Analysis: The statutory scheme confers interim powers to protect property, secure recovery, and regulate procedure, but it does not expressly authorise the Tribunal to impose a general restraint on travel abroad or to impound a passport. The provisions enabling interim orders, general directions, and detention for disobedience were held not to extend to deprivation of the right to leave the country in the absence of enacted law specifically conferring such power. The earlier decisions relied on for broader incidental powers were distinguished, and the consistent view of the Court was followed that the Tribunal's jurisdiction is limited to the powers actually conferred by the statute. The contractual clause in the guarantee deeds was also insufficient to sustain the Tribunal's blanket direction, because the covenant was against leaving India for employment, business, or long-term stay abroad without the bank's permission, and did not authorise the Tribunal to substitute its own permission requirement.

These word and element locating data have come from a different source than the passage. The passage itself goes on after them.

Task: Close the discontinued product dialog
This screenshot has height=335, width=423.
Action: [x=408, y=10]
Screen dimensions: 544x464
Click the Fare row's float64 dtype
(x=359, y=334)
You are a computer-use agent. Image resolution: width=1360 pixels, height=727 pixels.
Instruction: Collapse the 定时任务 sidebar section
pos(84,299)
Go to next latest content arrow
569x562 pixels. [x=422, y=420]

Conclusion: The Tribunal had no jurisdiction to restrain the respondents from travelling abroad, and the impugned travel restriction could not be sustained either under the statute or on the basis of the contractual covenant.
Ratio Decidendi: A Debt Recovery Tribunal cannot restrict a borrower or guarantor from travelling abroad unless such power is expressly conferred by statute; general procedural or incidental powers cannot be used to create such a substantive restraint.